'Sharp cold snaps' likely to hit regions

Rain clouds threaten above Blueskin Bay, north of Dunedin. PHOTO: STEPHEN JAQUIERY
Rain clouds threaten above Blueskin Bay, north of Dunedin. PHOTO: STEPHEN JAQUIERY
Several "sharp cold snaps" are likely to hit Otago and Southland during the first half of October, Niwa's latest three-month weather outlook shows.

Niwa National Climate Centre principal scientist Chris Brandolino said during September, New Zealand's coastal sea temperatures were cooler than average for all regions for the first time since 2017, and it was expected to influence air temperatures during the October-December period.

"For October to December, air pressure is forecast to be lower than normal in the New Zealand region, especially [in the] south of the country.

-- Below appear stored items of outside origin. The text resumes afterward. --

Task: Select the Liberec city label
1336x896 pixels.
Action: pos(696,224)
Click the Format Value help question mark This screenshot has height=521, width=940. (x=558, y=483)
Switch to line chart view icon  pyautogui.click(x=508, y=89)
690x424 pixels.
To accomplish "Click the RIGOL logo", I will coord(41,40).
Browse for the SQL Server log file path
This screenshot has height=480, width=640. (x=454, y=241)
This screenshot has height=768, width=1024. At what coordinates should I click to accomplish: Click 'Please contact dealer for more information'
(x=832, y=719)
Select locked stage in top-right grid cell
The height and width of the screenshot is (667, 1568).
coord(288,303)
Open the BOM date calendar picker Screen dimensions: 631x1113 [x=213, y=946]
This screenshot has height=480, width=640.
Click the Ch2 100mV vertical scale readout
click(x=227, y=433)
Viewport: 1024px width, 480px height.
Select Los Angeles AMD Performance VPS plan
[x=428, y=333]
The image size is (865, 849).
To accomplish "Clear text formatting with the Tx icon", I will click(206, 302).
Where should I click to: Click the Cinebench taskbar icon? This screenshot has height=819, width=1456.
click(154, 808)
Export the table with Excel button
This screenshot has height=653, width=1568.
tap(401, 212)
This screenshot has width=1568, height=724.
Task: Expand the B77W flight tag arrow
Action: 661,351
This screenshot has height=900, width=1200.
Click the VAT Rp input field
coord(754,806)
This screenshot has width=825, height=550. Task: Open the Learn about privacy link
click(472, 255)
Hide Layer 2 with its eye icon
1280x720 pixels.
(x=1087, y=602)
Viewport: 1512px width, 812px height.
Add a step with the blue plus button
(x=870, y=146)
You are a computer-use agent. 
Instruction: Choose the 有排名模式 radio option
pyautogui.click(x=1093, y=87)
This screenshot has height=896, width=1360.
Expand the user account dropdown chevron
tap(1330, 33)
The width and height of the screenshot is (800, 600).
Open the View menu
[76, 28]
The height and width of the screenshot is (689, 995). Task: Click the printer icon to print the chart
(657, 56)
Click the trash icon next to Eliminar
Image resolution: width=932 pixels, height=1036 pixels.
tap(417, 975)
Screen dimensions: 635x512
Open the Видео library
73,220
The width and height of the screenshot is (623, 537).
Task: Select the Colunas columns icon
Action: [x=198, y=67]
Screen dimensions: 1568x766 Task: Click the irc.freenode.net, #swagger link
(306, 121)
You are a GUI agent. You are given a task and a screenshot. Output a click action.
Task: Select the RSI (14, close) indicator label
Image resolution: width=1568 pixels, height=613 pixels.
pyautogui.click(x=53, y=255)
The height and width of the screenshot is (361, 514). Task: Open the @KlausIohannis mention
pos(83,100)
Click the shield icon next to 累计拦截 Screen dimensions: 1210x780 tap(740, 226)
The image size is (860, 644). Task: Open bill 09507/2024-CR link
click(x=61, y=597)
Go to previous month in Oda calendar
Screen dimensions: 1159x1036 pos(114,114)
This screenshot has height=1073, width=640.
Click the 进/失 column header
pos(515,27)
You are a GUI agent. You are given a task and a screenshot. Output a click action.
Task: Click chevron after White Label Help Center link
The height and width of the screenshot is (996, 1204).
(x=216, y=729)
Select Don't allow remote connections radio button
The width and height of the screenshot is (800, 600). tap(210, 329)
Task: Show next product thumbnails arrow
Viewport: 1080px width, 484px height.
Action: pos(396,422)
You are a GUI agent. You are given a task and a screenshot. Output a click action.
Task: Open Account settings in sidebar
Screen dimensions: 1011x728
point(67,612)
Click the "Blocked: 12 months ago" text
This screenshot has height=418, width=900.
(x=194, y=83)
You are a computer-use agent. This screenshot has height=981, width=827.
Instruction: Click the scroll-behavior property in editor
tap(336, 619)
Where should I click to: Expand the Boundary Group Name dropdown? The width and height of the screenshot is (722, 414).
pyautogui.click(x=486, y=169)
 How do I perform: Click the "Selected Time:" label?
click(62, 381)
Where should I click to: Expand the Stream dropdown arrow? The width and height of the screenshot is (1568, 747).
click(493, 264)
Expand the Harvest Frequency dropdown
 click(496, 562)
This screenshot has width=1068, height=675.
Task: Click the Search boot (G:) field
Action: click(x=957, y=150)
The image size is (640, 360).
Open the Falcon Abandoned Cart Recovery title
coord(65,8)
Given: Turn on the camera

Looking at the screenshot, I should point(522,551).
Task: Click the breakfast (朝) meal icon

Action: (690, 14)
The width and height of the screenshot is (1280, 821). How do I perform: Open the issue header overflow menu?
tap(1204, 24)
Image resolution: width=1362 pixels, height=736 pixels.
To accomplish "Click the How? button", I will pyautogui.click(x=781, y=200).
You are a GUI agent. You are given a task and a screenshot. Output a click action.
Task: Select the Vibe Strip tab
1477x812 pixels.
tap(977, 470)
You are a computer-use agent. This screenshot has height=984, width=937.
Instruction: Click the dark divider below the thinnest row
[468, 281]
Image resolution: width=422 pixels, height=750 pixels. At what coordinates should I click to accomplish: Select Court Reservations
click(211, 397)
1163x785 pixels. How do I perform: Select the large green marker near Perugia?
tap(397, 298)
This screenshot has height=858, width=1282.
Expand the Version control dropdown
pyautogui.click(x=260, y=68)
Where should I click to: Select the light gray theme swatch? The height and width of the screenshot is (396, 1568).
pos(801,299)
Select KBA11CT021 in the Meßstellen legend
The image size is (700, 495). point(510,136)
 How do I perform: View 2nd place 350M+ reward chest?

"This is expected to be associated with a westerly quarter air-flow anomaly, particularly during November and December.

"Occasional easterly quarter winds are possible during October.

"Several sharp cold snaps are forecast during the first half of October."

Rainfall was most likely to be near normal for much of New Zealand, except the east of the the South Island where near normal or above normal rainfall was about equally likely, he said.

An increase in westerly winds was also possible later in October and November, which might lead to periods of unusually wet conditions - particularly in western areas.

In inland Otago and Southland, temperatures were about equally likely to be near average or below average; rainfall totals were likely to be near normal; and soil moisture levels and river flows were equally likely to be near normal or below normal, he said.

In coastal Otago, temperatures were likely to be near average; rainfall totals were equally likely to be near normal or above normal; and soil moisture levels and river flows were equally likely to be near normal or below normal.